Anche la nuova ondata di aggiornamenti in line up, uscita ieri, offre traiettorie non convenzionali. Se The Black Madonna è ormai una presenza prevedibile (ma sempre gradita) in una line up di un festival dove l’afflueza è a migliaia e migliaia, non si può dire lo stesso di Demdike Stare (bravissimi già a Dancity qualche settimana fa) o di Laurel Halo, esattamente come per gli Amnesia Scanner, Jlin o Ben Frost già annunciati. Poi c’è pure il lavoro sulla scena italiana: Mana è di casa, certo, ma nel frattempo è cresciuto tanto da essere messo sotto contratto dalla Hyperdub di Kode9 (lui peraltro una presenza storica del festival); bellissimo l’aver messo in line up Gabber Eleganza (amiamo Pigro On Sofa e tutto quello che fa, da sempre, è bellissimo abbia avuto questo riconoscimento), molto interessante anche la presenza di Liberato – che se al Mi Ami può aver fatto la “trollata” strappando anche un sorriso, ora a C2C deve dimostrare di essere un progetto solido e non più un fuoco effimero lungo un paio di pezzi ben fatti e per il resto solo situazionismo pronto uso. Altre schegge decisamente interessanti nell’annuncio di ieri sono ArteTetra (un progetto exotico-psichedelico-folle nato nelle Marche) e Yves Tumor (performer misterioso ed abrasivo, non uno che lascia indifferenti).
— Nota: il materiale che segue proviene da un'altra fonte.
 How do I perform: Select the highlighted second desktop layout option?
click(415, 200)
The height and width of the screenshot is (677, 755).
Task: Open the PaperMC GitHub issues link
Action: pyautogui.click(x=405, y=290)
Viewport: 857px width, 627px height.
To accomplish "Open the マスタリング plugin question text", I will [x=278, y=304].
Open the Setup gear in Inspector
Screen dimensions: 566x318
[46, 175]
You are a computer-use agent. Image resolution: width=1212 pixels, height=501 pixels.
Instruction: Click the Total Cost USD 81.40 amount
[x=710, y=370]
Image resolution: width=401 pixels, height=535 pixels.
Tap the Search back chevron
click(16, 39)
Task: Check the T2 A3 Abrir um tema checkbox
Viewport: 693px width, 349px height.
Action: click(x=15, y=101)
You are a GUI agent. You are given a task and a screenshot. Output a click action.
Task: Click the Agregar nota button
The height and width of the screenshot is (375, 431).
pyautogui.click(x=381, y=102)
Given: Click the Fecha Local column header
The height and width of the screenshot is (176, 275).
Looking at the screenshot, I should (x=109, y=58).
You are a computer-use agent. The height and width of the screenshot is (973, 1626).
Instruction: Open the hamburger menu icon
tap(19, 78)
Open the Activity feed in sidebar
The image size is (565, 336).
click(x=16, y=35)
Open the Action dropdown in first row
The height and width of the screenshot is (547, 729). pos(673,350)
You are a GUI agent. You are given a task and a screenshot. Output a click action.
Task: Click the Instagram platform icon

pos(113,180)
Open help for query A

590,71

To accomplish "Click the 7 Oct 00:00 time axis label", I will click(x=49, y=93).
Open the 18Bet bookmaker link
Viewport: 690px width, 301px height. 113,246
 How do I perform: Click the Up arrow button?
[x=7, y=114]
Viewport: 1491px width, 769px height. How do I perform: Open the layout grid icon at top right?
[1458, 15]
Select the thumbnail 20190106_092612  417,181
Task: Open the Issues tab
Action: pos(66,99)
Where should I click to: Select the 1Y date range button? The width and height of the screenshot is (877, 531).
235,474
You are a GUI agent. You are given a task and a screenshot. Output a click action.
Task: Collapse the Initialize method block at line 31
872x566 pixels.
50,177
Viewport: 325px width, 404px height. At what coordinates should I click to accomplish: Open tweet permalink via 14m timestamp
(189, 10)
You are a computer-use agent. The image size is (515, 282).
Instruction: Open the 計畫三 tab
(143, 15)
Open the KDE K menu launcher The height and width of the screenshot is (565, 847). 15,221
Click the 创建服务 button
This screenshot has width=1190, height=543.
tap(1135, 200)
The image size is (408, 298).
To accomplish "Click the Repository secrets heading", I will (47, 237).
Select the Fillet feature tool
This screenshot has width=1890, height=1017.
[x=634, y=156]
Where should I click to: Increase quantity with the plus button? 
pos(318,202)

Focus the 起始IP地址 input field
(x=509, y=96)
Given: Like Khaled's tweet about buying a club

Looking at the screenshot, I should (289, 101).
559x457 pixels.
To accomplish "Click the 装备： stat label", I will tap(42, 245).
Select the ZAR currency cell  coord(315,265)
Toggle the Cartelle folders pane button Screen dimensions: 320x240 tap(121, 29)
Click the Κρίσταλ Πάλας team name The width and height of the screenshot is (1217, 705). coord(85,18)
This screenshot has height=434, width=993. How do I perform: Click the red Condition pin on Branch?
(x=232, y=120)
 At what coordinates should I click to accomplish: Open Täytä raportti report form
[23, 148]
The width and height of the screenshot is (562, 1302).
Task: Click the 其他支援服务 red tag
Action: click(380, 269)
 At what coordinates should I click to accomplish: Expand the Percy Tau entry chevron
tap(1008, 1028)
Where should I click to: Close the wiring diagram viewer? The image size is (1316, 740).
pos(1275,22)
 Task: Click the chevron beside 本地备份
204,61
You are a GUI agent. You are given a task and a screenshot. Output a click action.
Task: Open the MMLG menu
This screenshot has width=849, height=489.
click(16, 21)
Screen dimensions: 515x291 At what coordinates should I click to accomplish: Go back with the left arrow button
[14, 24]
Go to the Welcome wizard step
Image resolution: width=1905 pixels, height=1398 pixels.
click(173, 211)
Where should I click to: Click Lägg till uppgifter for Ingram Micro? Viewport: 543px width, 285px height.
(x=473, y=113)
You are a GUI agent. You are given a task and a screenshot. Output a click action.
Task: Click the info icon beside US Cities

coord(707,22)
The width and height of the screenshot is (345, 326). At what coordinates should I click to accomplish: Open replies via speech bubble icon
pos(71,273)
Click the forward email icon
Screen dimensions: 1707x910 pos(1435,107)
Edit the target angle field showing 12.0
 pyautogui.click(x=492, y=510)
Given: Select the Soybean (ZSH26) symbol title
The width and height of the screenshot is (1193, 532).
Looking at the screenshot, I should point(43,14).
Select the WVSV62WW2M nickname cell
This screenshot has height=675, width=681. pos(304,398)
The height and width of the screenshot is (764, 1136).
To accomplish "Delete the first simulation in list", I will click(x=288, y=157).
Insomma: alla crescita della fama, della popolarità e della conseguente responsabilità, Club To Club risponde ponendo ancora più accento sulla propria particolarità, sulla voglia di qualificarsi e differenziarsi rispetto al grande e collaudato circuito dei “festival di musica elettronica dance”; circuito, sia chiaro, con una sua fondamentale importanza e ragione (e felicità) d’essere, come raccontavamo pochi giorni fa nel caso di un altro grande evento torinese, il Kappa FuturFestival. Sta di fatto che lo stesso artista al Movement sarebbe visto come una presenza “normale” (e infatti lì ha fatto uno dei migliori show italiani degli ultimi anni), a Club To Club quasi ormai come un’eccezione – parliamo di Richie Hawtin, l’unico headlinder prettamente techno di quest’anno a C2C.
Anzi, ecco, fateci fare un’ultima sottolineatura al volo: esattamente come a Barcellona Sónar e Primavera hanno imparato a convivere, limitando al minimo possibile le battaglie fra di loro differenziando la propria ragione sociale, lo stesso sta succedendo a Torino, con Movement e Club To Club a pochi giorni di distanza tra di loro entrambi in grande salute (e col Kappa FuturFestival che, in estate, la fa da mattatore), senza contare il già citato caso del fortunato spostamento nella capitale sabauda di Jazz:Re:Found. Un caso molto interessante, da cui si dovrebbe imparare. Torino sta mettendo in pratica in campo culturale/musicale la lezione della “economia dei distretti”, che per molto tempo ha fatto la fortuna dell’industria italiana. Non è “l’unione fa la forza”, occhio, perché la competizione resta competizione: ma sviluppare una rete di eventi di qualità, dove si pensa a fare bene il proprio lavoro e dove soprattutto la vicinanza – geografica e temporale – di un competitor è vista come uno stimolo e una risorsa e non come una iattura da combattere con ogni mezzo, è una pratica virtuosa. Per tutti.